Lord Ackner, who gave the final judgment, offered a good anecdotal account of the evidence at trial about the possible causes of the boy's deafness.

"Dr McAllister, consultant bacteriologist in the Royal Hospital for Sick Children, Queen Mother's Hospital, Glasgow had made a special study in laboratory and clinical assessment of antibiotics, organising many symposia on antibiotics all over the world and, in particular, Europe and the United States. His contributions to the literature on this subject numbered nearly 100, including 20 dealing with penicillins. He confirmed that pneumococcal meningitis was the classical disease for producing deafness. He was asked whether he had ever come across any information which would suggest that an overdose of intrathecal penicillin causes or could cause deafness. He said he had searched the literature, he had computer scans done by three different processes, he had watched for years and in his experience there was no single recorded case of deafness from such an overdose.
He was asked in terms by the Lord Ordinary whether, as a bacteriologist, he was saying there was any reason why an overdose of penicillin injected intrathecally could not cause deafness. His reply was:

"As a medical scientist I need evidence for things, without evidence and without rational balance of evidence medicine is a dead duck and in this case there is no evidence that an overdose of intrathecal Benzylpenicillin ever has caused deafness." In answer to a further question from the learned judge he said:

"All things are possible and in medicine we never say never, but from the point of view of scientific medicine to my mind there is no evidence to incriminate an overdose of intrathecal Benzylpenicillin as a cause of deafness in this or in other cases and on the other side of the waterfall there is a massive amount of evidence to incriminate pneumococcal meningitis as one of the best known causes."

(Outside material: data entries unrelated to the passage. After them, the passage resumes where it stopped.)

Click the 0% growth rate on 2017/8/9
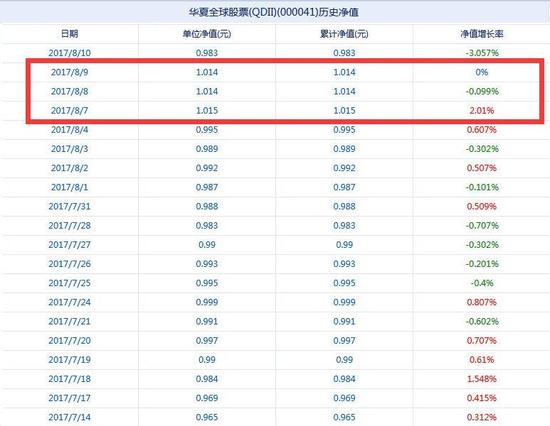The height and width of the screenshot is (426, 550). point(482,72)
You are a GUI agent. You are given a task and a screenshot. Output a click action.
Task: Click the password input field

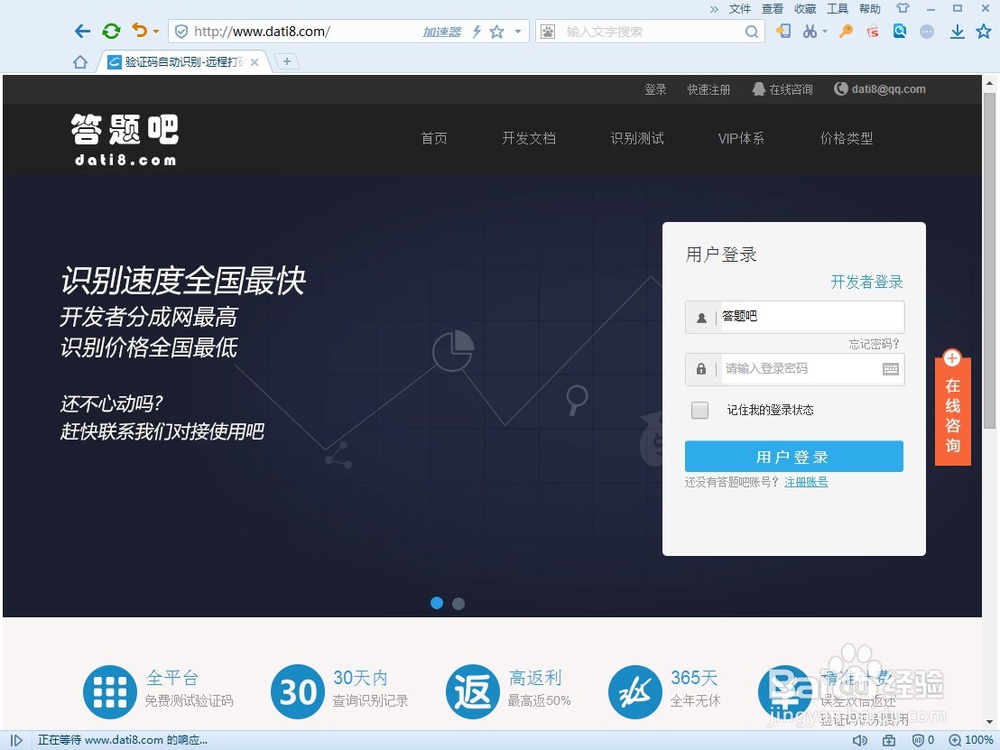800,369
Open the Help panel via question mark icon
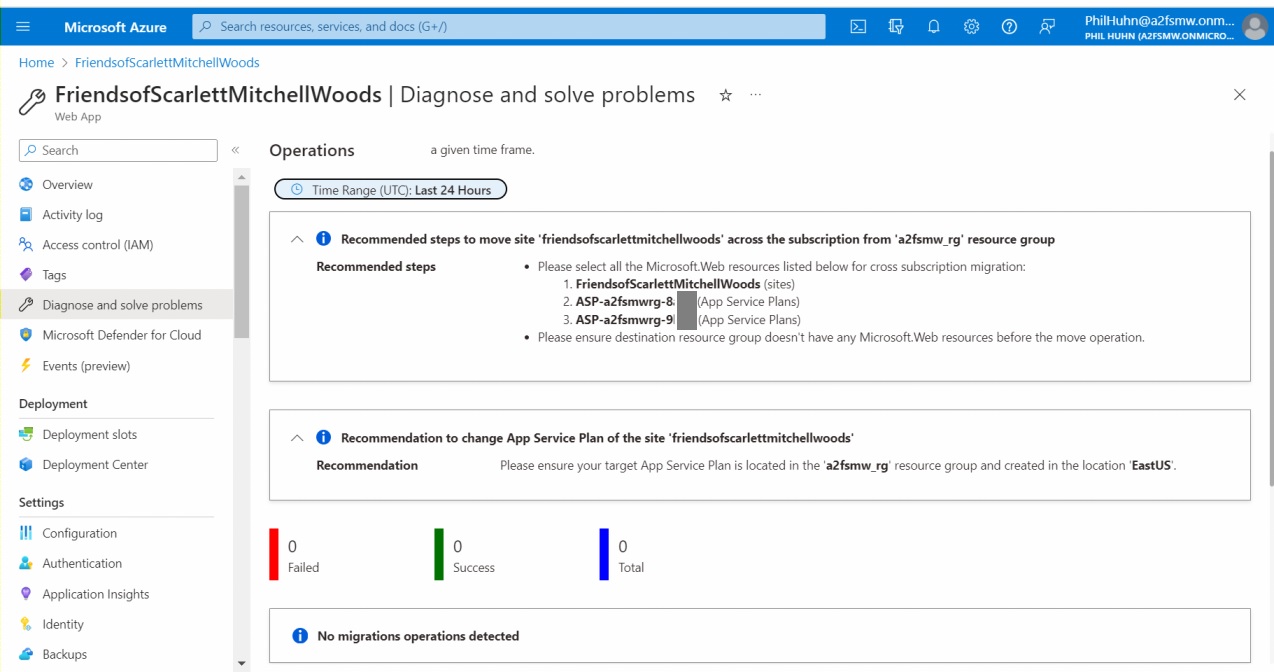This screenshot has width=1274, height=672. (1009, 27)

The only evidence to the effect that penicillin was the cause of the boy's deafness came from Mr Williams, a neuro-surgeon. His theory that penicillin injected intrathecally would itself have a destructive effect on the auditory nerve was rejected by the Lord Ordinary. The Lord Ordinary, however, developed his own theory, which was not put to any of the expert medical witnesses who gave evidence for the respondents nor was it canvassed at all at the hearing. The First Division of the Court of Session held that the appellant was not entitled to succeed on the basis of this theory and this decision has not been challenged before your Lordships.

Lord Ackner agreed that this case was distinguishable from McGhee. In McGhee there was no problem about evidence that the failure to provide a shower could have caused Mr McGhee's dermatitis. The "could have" element simply reflected that it was uncertain which cause (the brick dust at work, or the lack of a shower) was the operating cause of dermatitis. But here, the idea that the penicillin overdose "could have" caused deafness was of a different quality. It was not just of lesser degree of possibility, but that there was no evidential basis for the assertion at all.